Also, it is a 94' so if it has a lot of miles or exposed to harsh conditions it may not be performing to its stock rating. The fuel shutoffs go bad and restrict flow cause they don't open fully. If that is the case none of these mods will do any good so might want to start by checking that all systems are up to par before moving forward. 

P.S. Its nice to have power, but its a burden at the same time. 
Good Luck...


----------



## 2COR517

90plow;1660436 said:


> Now your just being a ball buster. Im giving actual advice against tuning a truck you use for work. I had a tuned up 5.9 for play and i plowed with it and anytime i plowed with it i de tuned (high egts trans temps etc). Horsepower wars aregreat in pickups but when you step out side of that if you dont have a big displacement motor your still only going to get so much. Hp is no doubt the number you need to go up hill on the highway and maintain 65mph. Take that same hill and a stop light at the bottom you need torque so its two different situations. If your theory on hp being the sole need in a big truck why dont the use a 6.7 powerstroke in my mack?

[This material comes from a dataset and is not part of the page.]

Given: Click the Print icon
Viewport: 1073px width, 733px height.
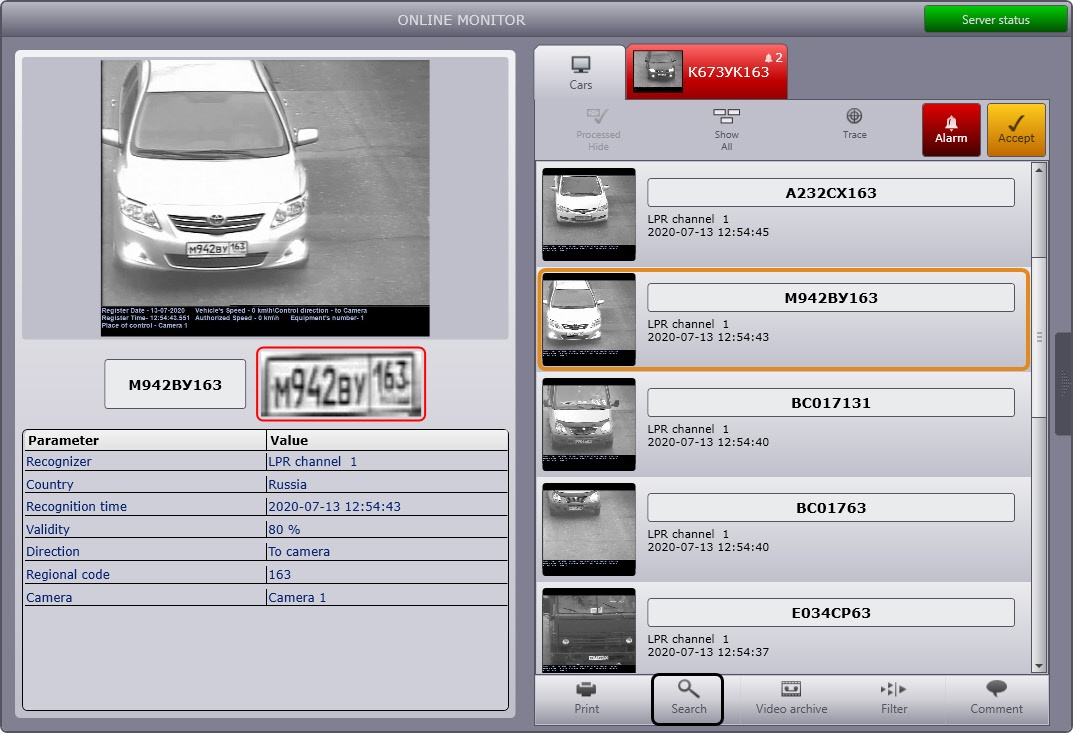Looking at the screenshot, I should (587, 698).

You're the one giving "advice" on a subject you don't really have any personal experience with. So I will label your comments as opinions. I'm questioning some of your opinions that don't seem logical to me.

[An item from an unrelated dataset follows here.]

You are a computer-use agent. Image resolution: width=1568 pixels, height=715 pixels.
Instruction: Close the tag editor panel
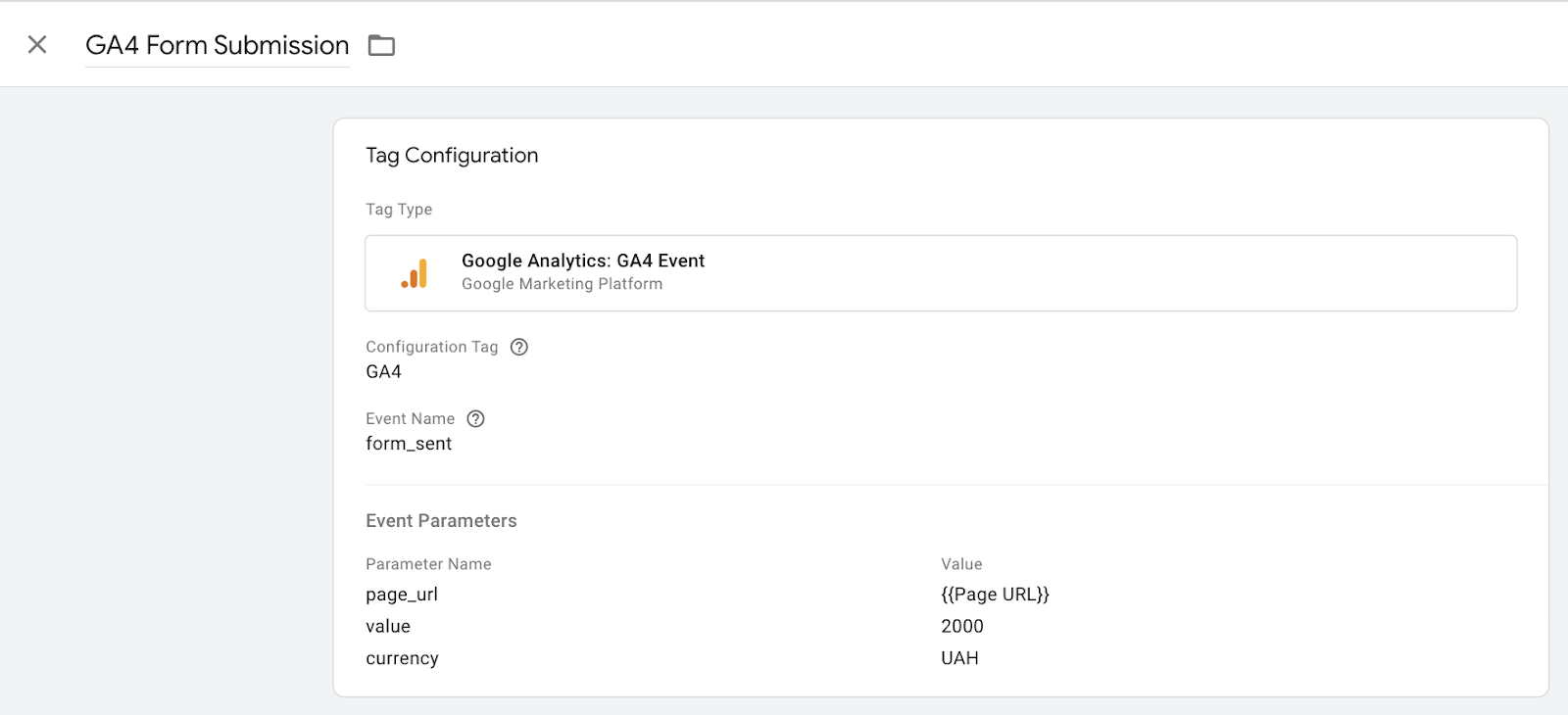coord(37,45)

And nice back pedal on the hp vs torque argument.

What is the displacement of the engine in your Mack?


----------



## jhenderson9196

That year truck doesn't have valve spring enough to safely run 3200. Im not sure, but I think that motor runs a P pump, not VE. Either way, a set of marine injectors and minor pump adjustments will improve low RPM performance. As previously mentioned, a pyrometer is mandatory to gauge your driving style vs engine performance.


----------



## 90plow

Its a 12 liter engine. im not speaking without experience. I stated that i had a similar lack of power problem in my f650 with the cat 3116 similar truck platform similar engine size same class truck. I didnt say hop up your cummins like a pick up truck i didnt say the motor would blow up i said you would lose reliability. That could be in the form of your rear end, transmission, turbo over heating, not enough cooling or anything else. I had my truck at the shop they ran the vin and said given the clutch, turbo, injectors, and rear end youd be lucky to have this truck last much longer after turning it up. Before selling my f 650 i looked at a. Sterling with a mercedes motor it was only around 8 liters it had bigger hp numbers than the mack but the torque and displacement numbers were lower. How many medium duty dump trucks do you run 2 cor and mr ommes? How many have you turned up and run? How many with a cummins? Original poster asked a question I stated nothing claiming it was all fact everything on this forum is assumed to be opinion unless you back it with quotes or sources.


----------



## grosser397

bcramblit;1660596 said:


> First off... Tuning a med. duty truck for work is a totally different ballgame than tuning a pickup. The weight of these trucks will burn little 5.9's alive (when loaded) and not properly tuned. Most people with advice on this matter have never felt the burden of being loaded at 30,000lbs or better. If they have, most will tell you to leave it alone.
> The first thing you need is a pyrometer. After that, the best and cheapest mod you can do is make sure your engine is governed at 3200rpm. If its not, change the governor springs. Its a must.
> You need to find the CPL# of your Cummins. You have to know where your starting from. I'm guessing its a #1552 rated at 210HP. These were tuned for Med. duty trucks, motorhomes, buses, equipment. You can tune it to your liking. You will be limited to EGTs at that point. If you pull heavy it won't take much more than stock to max EGTs. If you don't pull heavy it will take a bigger tune. Either way you will be glued to the pyro. If you have employees you have to ''idiot proof'' so just the governor springs will do most good. As little gains as you will use for this, the reliability is not a factor.
> Also, it is a 94' so if it has a lot of miles or exposed to harsh conditions it may not be performing to its stock rating. The fuel shutoffs go bad and restrict flow cause they don't open fully. If that is the case none of these mods will do any good so might want to start by checking that all systems are up to par before moving forward.
> 
> P.S. Its nice to have power, but its a burden at the same time.
> Good Luck...[/
> 
> well said, i think you have very valid points


----------



## grosser397

i think im going start by turning up the pump, but to give everyone a little more info about the truck, i will be the only one really who ever drives it (for now) the truck is a 97, has a eaton fuller 6 speed manual transmission that is brand new along with the clutch, truck only has 107,000 miles on it so i think as far as the motor goes it should be very strong still. I plan on pulling a dual tire tandem deck over trailer with a case 580 ( or something similar) and probably wont be alot of highway driving


----------



## grosser397

and yes a egt gauge will be first thing installed!


----------



## bcramblit

jhenderson9196;1660716 said:


> That year truck doesn't have valve spring enough to safely run 3200. Im not sure, but I think that motor runs a P pump, not VE. Either way, a set of marine injectors and minor pump adjustments will improve low RPM performance. As previously mentioned, a pyrometer is mandatory to gauge your driving style vs engine performance.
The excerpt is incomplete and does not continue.